*** INFORMATION

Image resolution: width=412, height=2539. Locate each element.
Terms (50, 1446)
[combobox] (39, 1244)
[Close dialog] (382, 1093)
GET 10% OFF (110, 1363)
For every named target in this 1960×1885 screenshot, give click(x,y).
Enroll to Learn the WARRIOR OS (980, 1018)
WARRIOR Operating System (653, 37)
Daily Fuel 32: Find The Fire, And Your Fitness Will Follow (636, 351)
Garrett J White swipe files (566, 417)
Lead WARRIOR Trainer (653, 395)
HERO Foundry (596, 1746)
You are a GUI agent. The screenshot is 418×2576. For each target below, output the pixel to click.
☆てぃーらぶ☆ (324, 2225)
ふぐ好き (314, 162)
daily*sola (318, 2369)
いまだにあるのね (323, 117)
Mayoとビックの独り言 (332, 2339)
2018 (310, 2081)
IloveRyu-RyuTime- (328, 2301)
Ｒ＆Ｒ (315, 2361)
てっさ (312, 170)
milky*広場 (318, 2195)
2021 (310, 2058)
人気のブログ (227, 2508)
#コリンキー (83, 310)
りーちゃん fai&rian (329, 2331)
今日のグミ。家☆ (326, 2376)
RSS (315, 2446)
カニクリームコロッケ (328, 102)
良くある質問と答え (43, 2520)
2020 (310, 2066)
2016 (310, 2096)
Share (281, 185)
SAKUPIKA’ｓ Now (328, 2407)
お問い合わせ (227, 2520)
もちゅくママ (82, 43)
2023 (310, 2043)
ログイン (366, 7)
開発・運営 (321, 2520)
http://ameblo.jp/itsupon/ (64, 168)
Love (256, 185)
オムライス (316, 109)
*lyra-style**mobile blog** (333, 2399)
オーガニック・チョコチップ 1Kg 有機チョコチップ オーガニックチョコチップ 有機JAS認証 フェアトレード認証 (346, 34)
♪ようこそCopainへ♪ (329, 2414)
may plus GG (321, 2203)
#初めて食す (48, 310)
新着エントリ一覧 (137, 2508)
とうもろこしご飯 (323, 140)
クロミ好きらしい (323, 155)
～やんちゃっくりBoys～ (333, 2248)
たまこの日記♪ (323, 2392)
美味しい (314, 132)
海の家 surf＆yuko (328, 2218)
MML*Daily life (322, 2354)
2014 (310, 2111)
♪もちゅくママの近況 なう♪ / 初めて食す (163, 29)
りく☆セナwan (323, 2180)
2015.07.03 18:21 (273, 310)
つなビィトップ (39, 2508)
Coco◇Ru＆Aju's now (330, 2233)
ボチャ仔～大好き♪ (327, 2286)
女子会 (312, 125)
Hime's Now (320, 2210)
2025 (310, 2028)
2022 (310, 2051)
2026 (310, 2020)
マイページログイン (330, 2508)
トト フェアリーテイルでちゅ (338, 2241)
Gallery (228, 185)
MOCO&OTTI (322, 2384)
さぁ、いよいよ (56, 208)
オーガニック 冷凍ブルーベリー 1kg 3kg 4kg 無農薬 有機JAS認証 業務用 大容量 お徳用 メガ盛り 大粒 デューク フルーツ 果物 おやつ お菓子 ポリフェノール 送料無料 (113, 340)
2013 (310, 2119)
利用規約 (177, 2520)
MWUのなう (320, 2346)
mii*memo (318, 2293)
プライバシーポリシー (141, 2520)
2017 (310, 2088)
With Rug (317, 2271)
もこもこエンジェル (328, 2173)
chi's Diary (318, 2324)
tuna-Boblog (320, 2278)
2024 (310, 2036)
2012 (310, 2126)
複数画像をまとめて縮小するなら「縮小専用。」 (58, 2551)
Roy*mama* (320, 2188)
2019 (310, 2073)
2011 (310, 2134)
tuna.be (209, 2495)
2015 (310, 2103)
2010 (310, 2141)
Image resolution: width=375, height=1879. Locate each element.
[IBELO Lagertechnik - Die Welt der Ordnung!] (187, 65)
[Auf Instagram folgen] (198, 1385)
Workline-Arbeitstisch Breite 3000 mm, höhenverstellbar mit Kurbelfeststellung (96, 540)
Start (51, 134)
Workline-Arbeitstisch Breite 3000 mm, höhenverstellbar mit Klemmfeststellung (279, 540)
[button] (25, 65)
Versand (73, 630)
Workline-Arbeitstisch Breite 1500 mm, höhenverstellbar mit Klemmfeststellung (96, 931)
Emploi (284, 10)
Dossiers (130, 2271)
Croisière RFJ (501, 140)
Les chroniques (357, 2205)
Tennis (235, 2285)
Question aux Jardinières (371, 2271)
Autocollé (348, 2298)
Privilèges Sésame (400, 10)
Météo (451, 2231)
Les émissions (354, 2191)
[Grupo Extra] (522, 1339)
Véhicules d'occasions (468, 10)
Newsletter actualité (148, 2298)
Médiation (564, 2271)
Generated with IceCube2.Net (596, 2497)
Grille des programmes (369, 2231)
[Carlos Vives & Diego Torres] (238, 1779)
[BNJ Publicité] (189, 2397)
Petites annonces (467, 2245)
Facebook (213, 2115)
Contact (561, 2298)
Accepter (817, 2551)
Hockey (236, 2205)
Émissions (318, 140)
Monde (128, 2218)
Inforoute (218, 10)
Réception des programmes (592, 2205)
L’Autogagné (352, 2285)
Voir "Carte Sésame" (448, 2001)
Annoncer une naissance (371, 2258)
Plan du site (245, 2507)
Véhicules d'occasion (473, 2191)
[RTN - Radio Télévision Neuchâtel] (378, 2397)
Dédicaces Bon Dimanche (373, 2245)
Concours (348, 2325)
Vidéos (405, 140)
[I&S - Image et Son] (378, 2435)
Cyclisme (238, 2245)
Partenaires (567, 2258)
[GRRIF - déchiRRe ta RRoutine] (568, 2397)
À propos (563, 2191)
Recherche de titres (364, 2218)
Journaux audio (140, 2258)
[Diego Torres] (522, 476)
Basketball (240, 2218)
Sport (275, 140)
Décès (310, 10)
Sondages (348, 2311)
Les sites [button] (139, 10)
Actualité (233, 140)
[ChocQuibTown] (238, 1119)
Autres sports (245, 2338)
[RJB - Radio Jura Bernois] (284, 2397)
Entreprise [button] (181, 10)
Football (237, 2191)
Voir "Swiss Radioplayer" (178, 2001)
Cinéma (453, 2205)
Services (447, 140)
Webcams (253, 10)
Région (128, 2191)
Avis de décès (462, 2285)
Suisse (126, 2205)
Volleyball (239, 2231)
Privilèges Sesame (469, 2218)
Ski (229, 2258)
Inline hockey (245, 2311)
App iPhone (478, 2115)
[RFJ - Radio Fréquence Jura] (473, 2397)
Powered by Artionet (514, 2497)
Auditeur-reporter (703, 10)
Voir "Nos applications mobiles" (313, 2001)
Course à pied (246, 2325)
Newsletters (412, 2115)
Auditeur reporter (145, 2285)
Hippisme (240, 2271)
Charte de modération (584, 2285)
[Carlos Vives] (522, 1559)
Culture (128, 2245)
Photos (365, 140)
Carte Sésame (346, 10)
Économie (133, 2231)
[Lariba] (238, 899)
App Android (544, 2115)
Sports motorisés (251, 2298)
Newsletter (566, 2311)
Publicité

******

• [PROBLEM TO WORK ON] Scan the data above; copy every line where "Diego" appears.

• [OUTPUT OF THE EXERCISE]
[Carlos Vives & Diego Torres] (238, 1779)
[Diego Torres] (522, 476)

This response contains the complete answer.